§ **What is asked**
Recast all the lines of the records below as a numbered list, skipping blank lines and leaving out the pictures.

---------- Exercise materials ----------

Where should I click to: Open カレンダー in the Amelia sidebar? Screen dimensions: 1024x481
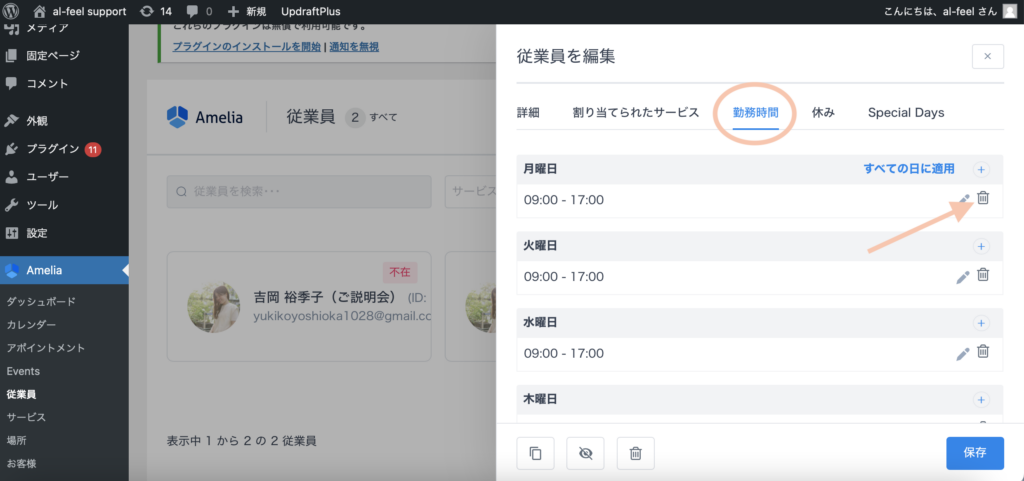31,325
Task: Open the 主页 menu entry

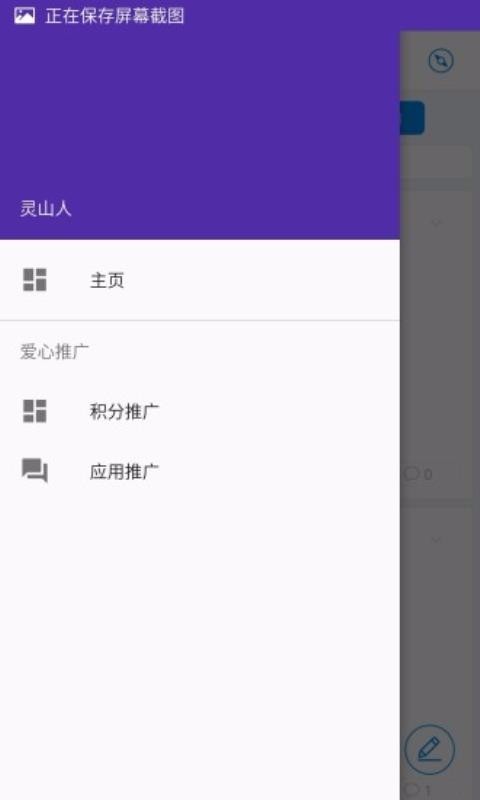Action: (x=199, y=280)
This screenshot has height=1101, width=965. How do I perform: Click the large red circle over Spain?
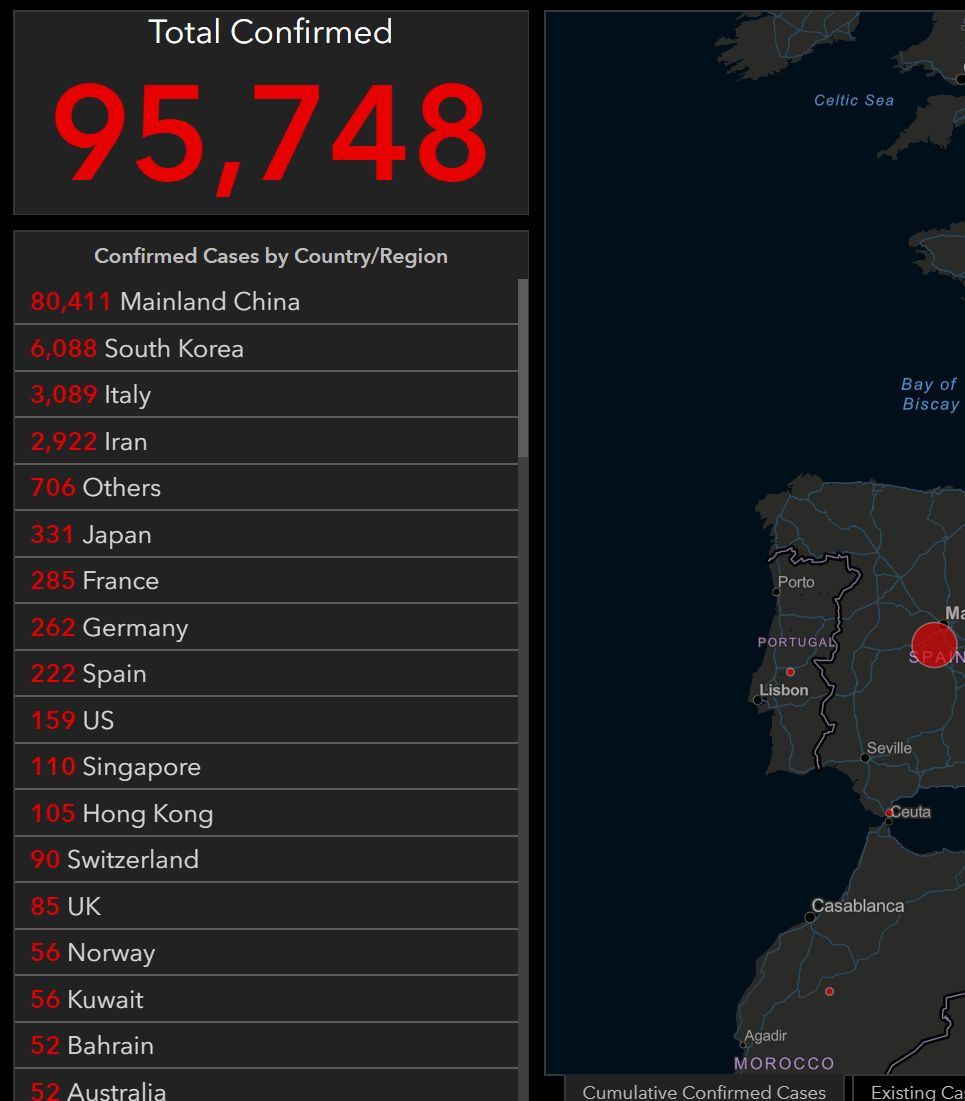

----------

§ **Full answer**
1. Where should I click to: Open カレンダー in the Amelia sidebar? Screen dimensions: 1024x481
2. 31,325
3. Task: Open the 主页 menu entry
4. Action: (x=199, y=280)
5. This screenshot has height=1101, width=965. How do I perform: Click the large red circle over Spain?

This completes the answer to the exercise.